Leaders don’t enjoy firing people. They may feel relief after they’ve done so, but rarely joy. Even Donald Trump seems to feel a measure of regret when he says, “you’re fired!”
Leaders want to inspire their team members to improve and become success stories. They want to find a way—perhaps the only way—to turn struggling employees around. They see someone else’s failure as a personal challenge, and they can spend an inordinate amount of time devising new accommodations/training and weighing whether to reduce expectations or extend deadlines. As an executive coach, I know how much time leaders spend agonizing over firing. They don’t want to feel like they’ve failed themselves or others. But I’ve also seen how not firing people can severely undermine leadership.
Here are three (3) simple questions to ask if you’re weighing whether to fire someone:
- Is the employee motivated to change?
- Is the employee capable of making the change?
- Do I have the time and/or resources to support this change?
If the answer to any of these three questions is “No,” then it’s time to make the move or “make the employee redundant” (as the British would say).
If you want more justification for your decision, here are nine (9) fire-able offenses:
- Poor attendance/punctuality. If employees miss work or show up late, despite repeated warnings, they can’t be trusted.
- Poor results. If the employee’s work is substandard, you either need to lower the standard or find someone else who can meet it. Otherwise you’ll likely shift responsibilities to other competent workers and perhaps overburden them.
- He said, “She said….” Gossiping about others causes dissention and leads to poor morale. You need workers who communicate directly, instead of engaging in triangulating conversations.
- Poor progress. If they haven’t made measurable progress—despite a 360 assessment (or other clear feedback and expectations) and access to developmental training/other resources—they probably don’t have the initiative or the skills to succeed.
- Poor reports. What do others have to say about the employee? If a number of people you trust don’t have anything good to say about the employee, this person probably isn’t representing the organization well.
- No exceptional skill. If the employee didn’t arrive with an exceptional skill and, despite being with the organization for a while, hasn’t developed one, then it’s time for both parties to move on.
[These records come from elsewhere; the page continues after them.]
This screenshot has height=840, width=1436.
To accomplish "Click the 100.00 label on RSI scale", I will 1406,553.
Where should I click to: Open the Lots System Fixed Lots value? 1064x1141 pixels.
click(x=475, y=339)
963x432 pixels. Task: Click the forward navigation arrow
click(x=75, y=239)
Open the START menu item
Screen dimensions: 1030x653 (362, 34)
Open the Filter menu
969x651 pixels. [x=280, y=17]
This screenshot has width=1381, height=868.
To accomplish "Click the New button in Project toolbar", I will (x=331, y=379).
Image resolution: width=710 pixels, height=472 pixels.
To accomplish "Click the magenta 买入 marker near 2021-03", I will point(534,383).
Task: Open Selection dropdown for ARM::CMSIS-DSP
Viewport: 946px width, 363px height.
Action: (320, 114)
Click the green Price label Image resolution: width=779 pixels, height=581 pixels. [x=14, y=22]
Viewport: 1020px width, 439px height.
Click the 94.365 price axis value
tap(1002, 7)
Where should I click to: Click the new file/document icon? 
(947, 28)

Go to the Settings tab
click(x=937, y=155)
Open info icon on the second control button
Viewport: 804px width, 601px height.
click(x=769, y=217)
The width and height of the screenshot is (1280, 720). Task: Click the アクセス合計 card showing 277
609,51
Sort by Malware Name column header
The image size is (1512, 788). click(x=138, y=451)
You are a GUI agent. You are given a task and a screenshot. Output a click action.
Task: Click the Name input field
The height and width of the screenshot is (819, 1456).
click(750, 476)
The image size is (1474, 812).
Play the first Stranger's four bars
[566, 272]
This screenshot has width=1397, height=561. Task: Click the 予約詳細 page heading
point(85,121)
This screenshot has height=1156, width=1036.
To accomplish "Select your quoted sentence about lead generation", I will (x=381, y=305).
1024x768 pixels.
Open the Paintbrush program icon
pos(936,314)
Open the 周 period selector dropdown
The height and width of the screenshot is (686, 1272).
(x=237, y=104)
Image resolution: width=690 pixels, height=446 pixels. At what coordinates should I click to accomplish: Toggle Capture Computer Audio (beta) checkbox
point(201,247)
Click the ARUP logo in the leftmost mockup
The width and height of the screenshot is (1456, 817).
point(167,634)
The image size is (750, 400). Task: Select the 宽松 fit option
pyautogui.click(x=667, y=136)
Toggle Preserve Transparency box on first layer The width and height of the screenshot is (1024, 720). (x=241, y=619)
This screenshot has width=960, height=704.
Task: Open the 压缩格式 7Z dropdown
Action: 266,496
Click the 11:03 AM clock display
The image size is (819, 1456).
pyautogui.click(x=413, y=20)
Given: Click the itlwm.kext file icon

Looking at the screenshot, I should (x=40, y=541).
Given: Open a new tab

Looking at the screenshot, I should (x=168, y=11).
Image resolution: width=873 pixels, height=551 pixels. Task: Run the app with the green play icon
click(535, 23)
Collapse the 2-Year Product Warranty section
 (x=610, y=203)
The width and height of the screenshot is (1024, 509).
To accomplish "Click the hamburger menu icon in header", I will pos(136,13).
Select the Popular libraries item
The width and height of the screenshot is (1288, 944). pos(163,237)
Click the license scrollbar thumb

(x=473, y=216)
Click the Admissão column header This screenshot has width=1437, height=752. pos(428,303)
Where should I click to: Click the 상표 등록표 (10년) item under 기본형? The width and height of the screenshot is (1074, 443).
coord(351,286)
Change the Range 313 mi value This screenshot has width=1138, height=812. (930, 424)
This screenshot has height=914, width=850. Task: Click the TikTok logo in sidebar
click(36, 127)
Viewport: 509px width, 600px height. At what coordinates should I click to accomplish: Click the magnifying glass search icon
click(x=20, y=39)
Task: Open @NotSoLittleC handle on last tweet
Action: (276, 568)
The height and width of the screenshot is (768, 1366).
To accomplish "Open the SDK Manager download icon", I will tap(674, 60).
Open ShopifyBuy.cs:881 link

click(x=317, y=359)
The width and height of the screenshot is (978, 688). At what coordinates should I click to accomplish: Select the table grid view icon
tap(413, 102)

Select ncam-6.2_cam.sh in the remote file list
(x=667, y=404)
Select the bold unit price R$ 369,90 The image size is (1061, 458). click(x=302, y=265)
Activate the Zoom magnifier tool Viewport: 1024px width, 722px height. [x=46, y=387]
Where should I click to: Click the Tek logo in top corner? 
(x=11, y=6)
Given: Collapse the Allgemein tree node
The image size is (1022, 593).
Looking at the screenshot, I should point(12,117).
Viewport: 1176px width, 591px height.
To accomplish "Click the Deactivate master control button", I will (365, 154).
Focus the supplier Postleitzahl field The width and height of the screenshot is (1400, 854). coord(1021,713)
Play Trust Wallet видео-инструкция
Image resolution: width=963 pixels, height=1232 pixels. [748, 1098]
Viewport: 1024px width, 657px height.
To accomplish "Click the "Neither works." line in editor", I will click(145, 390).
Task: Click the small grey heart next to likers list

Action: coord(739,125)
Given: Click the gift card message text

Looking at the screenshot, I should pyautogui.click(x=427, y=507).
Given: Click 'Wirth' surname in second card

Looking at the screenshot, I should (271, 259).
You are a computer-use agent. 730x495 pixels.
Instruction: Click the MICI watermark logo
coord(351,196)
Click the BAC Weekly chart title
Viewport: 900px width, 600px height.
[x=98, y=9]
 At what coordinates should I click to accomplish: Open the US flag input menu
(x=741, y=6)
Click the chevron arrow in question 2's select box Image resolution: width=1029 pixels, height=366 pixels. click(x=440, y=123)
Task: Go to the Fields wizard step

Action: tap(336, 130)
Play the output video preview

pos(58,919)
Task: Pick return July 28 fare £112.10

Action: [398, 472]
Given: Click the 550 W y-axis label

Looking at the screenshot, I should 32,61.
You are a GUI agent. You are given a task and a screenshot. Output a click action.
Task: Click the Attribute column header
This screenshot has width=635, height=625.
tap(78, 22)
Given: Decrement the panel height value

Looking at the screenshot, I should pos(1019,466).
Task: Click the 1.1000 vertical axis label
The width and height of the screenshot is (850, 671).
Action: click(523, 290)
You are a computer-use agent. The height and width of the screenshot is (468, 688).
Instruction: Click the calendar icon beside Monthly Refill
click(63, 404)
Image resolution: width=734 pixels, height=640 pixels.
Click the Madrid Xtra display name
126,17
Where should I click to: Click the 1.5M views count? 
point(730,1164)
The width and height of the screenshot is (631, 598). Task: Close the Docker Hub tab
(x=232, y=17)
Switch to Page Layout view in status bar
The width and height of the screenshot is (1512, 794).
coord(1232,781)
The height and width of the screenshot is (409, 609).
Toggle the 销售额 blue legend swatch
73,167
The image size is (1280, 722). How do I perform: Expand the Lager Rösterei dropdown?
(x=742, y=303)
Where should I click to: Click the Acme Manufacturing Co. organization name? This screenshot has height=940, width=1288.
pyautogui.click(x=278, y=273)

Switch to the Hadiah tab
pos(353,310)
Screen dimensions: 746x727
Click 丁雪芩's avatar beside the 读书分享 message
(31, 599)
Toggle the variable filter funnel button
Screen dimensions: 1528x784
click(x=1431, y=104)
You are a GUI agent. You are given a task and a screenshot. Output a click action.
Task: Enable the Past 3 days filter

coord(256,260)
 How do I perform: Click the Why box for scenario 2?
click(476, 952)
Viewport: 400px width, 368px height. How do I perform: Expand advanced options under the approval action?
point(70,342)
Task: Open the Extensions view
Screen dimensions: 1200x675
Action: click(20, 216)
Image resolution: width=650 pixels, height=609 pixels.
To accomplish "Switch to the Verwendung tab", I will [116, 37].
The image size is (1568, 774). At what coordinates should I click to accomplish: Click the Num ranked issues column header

- Poor integrity. If employees fail to do what they say they’re going to do, they can’t be trusted.
- Abuse of power. Here are some signs of abuse of power: coercion, threats, verbal abuse, shedding of responsibilities, and manipulation of information or finances. Such abuse can harm or destroy an organization’s culture.
- Violation of company rules or culture. If employees don’t respect the organization’s rules or culture—knowingly and repeatedly—they should move on.